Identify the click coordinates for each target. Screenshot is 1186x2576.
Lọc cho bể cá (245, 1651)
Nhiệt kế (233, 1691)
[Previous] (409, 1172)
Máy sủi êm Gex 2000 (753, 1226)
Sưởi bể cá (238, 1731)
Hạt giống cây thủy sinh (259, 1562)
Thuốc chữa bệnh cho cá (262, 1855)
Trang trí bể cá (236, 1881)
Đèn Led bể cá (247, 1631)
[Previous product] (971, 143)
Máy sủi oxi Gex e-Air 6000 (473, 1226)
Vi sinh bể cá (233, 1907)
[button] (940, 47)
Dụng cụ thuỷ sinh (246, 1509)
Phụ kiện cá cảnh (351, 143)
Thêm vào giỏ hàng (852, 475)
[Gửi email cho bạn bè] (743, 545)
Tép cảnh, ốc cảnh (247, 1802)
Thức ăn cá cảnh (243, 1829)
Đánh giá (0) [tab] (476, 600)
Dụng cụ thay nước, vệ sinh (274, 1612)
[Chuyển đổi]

★ ★ ★

### Task requirements
Make an exact copy of the lines running from the one with "Máy sủi oxi Gex e-Air 6000 (473, 1226)" to the last line of the listing, including both ends.

### Written response
Máy sủi oxi Gex e-Air 6000 (473, 1226)
Vi sinh bể cá (233, 1907)
[button] (940, 47)
Dụng cụ thuỷ sinh (246, 1509)
Phụ kiện cá cảnh (351, 143)
Thêm vào giỏ hàng (852, 475)
[Gửi email cho bạn bè] (743, 545)
Tép cảnh, ốc cảnh (247, 1802)
Thức ăn cá cảnh (243, 1829)
Đánh giá (0) [tab] (476, 600)
Dụng cụ thay nước, vệ sinh (274, 1612)
[Chuyển đổi]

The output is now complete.